Afrique, Félix Roland Moumié et Mehdi Ben Barka : Des démocrates africains tués par des démocraties occidentales

Ben_Barka_Moumie121009400Ceci dit, même si les présidents africains actuels sont hautement responsables des dictatures qu’ils construisent et renforcent eux-mêmes au 21ème siècle, il semble pertinent de souligner qu’une partie de la reproduction des dictatures sanguinaires peut provenir du fait que les démocraties occidentales ont tué dans les années soixante les Africains les plus démocrates et ont confié le pouvoir politique à de marionnettes n’ayant aucun idéal démocratique.Un regard historique sur l’histoire politique subsaharienne montre que l’Afrique Noire n’a pas uniquement connu des élites loufoques, lugubres et sanguinaires à la Mobutu, Idi Ami Dada ou Dadis Camara.

Le continent africain que certains médias et acteurs politiques internationaux présentent aujourd’hui comme allergique au projet de société démocratique, est aussi celui-là dont plusieurs fils épris de démocratie furent froidement assassinés par les Etats occidentaux dits démocratiques.

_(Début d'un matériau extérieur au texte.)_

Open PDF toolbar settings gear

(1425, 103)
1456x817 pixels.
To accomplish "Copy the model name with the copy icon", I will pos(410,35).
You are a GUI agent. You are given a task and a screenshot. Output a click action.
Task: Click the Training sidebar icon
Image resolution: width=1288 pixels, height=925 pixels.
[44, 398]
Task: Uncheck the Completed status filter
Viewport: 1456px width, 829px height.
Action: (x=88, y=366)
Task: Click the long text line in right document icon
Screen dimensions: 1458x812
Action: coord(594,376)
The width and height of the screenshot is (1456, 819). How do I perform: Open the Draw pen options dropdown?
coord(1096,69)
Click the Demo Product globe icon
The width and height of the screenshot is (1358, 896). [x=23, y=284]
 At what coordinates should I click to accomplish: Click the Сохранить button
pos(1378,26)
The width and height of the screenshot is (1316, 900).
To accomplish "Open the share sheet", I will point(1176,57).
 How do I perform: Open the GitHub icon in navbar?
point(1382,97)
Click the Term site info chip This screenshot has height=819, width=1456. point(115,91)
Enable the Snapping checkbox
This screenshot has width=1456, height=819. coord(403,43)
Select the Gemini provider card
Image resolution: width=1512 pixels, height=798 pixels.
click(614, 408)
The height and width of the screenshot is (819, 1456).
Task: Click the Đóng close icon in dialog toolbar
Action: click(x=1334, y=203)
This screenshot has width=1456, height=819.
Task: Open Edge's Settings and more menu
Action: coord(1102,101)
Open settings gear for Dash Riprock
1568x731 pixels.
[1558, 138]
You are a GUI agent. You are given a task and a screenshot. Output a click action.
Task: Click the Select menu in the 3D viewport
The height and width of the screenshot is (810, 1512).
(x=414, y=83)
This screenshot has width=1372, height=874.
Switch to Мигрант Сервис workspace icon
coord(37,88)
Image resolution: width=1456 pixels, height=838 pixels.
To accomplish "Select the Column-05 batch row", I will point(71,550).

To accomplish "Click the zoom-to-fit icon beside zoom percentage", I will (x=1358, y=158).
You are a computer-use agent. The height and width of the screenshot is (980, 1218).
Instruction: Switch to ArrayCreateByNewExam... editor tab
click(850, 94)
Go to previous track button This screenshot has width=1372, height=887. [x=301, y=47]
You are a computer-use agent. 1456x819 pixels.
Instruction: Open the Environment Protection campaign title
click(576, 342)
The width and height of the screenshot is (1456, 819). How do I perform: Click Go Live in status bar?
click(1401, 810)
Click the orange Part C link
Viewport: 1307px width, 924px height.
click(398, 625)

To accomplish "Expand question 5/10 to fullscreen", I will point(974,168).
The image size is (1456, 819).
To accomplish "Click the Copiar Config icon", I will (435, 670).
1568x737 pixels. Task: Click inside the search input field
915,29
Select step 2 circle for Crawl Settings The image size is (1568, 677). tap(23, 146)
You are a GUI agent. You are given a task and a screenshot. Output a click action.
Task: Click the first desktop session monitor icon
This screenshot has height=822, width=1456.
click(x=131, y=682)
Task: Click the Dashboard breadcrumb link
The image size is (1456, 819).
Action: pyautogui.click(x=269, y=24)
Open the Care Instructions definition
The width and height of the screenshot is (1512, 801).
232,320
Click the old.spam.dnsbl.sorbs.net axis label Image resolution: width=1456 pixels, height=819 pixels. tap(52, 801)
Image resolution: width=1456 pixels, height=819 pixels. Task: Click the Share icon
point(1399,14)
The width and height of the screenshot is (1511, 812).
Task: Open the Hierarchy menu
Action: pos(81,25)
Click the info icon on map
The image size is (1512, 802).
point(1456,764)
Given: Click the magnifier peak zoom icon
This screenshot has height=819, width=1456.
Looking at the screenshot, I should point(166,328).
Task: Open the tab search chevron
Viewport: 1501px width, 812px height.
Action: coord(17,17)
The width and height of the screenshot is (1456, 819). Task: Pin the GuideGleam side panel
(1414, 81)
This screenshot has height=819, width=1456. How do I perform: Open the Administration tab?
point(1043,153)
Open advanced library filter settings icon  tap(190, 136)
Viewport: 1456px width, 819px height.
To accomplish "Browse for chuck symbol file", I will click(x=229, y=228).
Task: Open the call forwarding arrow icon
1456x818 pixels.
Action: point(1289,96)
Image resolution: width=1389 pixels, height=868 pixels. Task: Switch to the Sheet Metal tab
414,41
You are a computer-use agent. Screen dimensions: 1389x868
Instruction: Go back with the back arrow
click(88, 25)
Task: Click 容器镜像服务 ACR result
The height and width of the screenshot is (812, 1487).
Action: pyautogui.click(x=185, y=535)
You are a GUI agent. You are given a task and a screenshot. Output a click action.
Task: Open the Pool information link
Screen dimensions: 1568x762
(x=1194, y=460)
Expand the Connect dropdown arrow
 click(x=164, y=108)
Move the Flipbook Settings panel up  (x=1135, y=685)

Au moment où le lugubre, obscurantiste et exécrable Dadis Camara remet l’Afrique au devant de la scène des dictatures sanglantes, il semble opportun de rappeler que la culture d’un pouvoir politique répressif et assassin nous a aussi été transmise par nos anciennes métropoles qui, au nom de la « Mission civilisatrice », ont éliminé ceux des Africains qui revendiquèrent très tôt la liberté, l’autonomie et l’équité de traitement entre eux et les Blancs.

Mehdi Ben Barka et Félix Roland Moumié n’ont-ils pas été liquidés parce qu’ils revendiquaient un mode de vie et de gouvernance que les Occidentaux appellent démocratie ? Un regard historique répond positivement à cette question est explique aussi en partie pourquoi l’Afrique Noire tangue dans son processus démocratique. En effet, il semble fort probable que des démocrates comme Moumié ou Ben Barka au pouvoir dès les années soixante, auraient donné une trajectoire plus démocratique aux régimes en vigueur en Afrique comme le fit Nelson Mandela pour l’Afrique du Sud.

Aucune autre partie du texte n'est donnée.